I've read the author feedback and appreciate the added experiment, which shows the benefit of the proposed ZAS initialization in training very deep ResNets compared with standard init schemes (the authors tried the Xavier init.) For the moment I am raising my score to 6. ------ This paper proves a simple theoretical result for optimizing a deep linear network: when all layers are d-by-d, if we initialize the top layer as 0 and all but the top layer by the identity matrix, then the gradient flow (as well as gradient descent with a polynomially small stepsize) enjoys linear convergence to zero risk on the matrix regression problem. This paper is well presented and the convergence result is particularly neat. However the result is a rather direct consequence of a known alignment property on deep linear networks, and thus might be incremental in its contribution and novelty. Indeed, the proof follows straightforwardly from the known fact (as the authors noted) that the matrices W_{l+1}^T * W_{l+1} - W_l * W_l^T remains constant on the gradient flow path. This paper comes up with a specific design which utilizes the above fact and implies that W_{(L-1):1} stays well-conditioned, and hence a gradient domination condition. Compared with existing alignment-type results on deep linear nets (e.g. Ji and Telgarsky 2019), the present result is a bit lacking in interesting messages for real problems, e.g. when nonlinearity is present.

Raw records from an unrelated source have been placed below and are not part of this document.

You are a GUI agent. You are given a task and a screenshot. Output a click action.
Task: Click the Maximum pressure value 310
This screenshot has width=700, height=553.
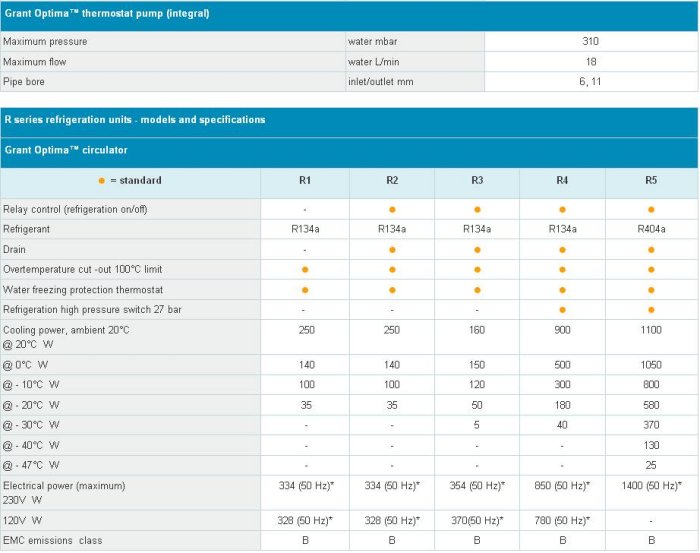(590, 42)
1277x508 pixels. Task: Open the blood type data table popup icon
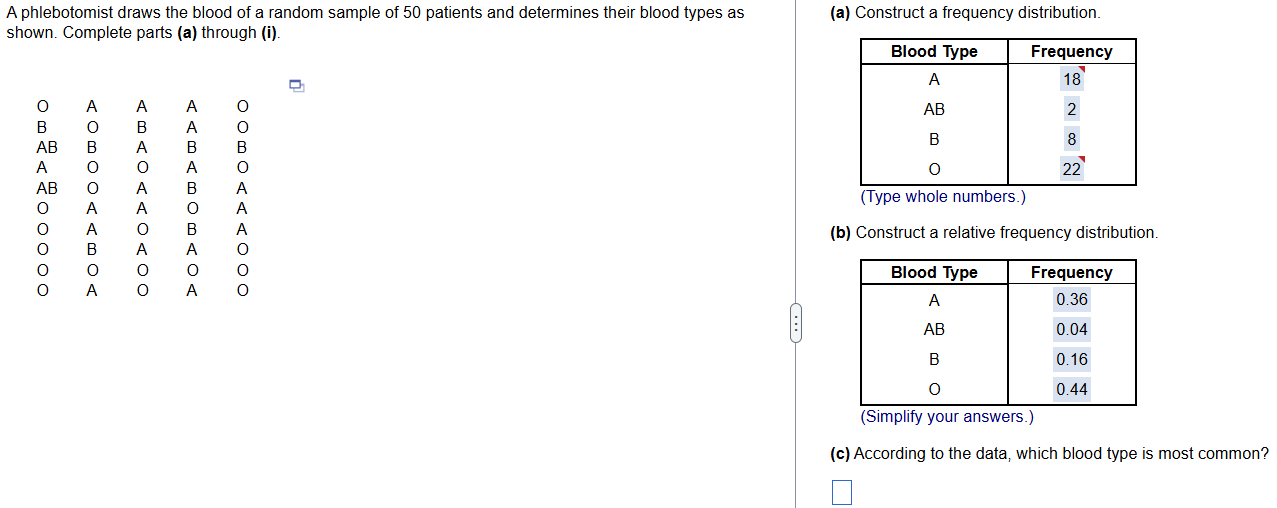(x=296, y=86)
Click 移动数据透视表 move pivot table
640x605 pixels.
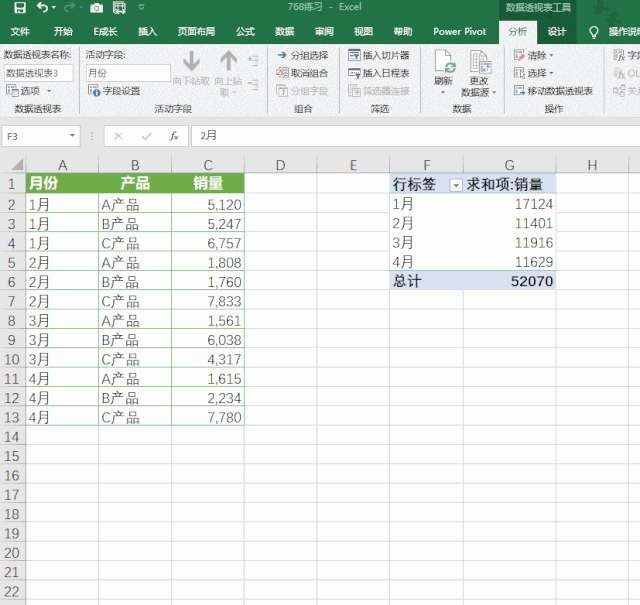pos(553,91)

# Positive aspects * The toy model of Figure 1 is insightful and effective at providing an intuition behind the potential advantages of the method. # Post-rebuttal Authors have responded to some of my criticisms, increasing my score to 6. * I checked the proofs in Page 5 and they seem correct to me. # Main criticism The main limitation I see in this paper is that experiments are exclusively done on linear networks. While linear networks might provide a useful tool for the theoretical analysis of initialization and to derive convergence rates, they are not useful machine learning models. In other words, I do not think the development of a new initialization method is useful unless its shown to be competitive on real problems (i.e., beyond deep linear networks). Furthermore, I have concerns with the experiments the authors show even in this unrealistic scenario. The authors only show _one_ run of their experiments where ZAS outperforms the near-identity initialization. It is hence unclear whether this is a reproducible effect or an exception one that only arises in this very specific example that the authors hand-picked. It would be much more convincing in any case to show these curves for multiple runs of the same dataset and not just one hand-picked. # Other comments The paper is rather poorly written. Take for example the description of related work in L17-23. The authors write "the random orthogonal initialization proposed in analyzing the gradient descent ..." are the authors citing a paper named "analyzing the gradient descent ..." ? are they describing the paper?, or in the next line "how the knowledge transfer across tasks in transfer learning" [what is knowledge? transfer-> transfers? furthermore, how is this related to the current paper? Almost every paragraph has some example of poor writing like this, making the paper hard to read. Poor writing is not limited to prose. The mathematical notation is equally sloppy. For example, R is defined in Eq. (2.3) as a function of W_1, ..., W_L. It then appears right below in (2.4), where its instead a function of the iterations t. I guess that R(t) is overloaded to mean R(W_1, ..., W_L), where the W's are taken at the t-th iterate, but I shouldn't have to guess. # Suggestions It seems to be that A : B = tr(A B^T), why not use this more standard notation?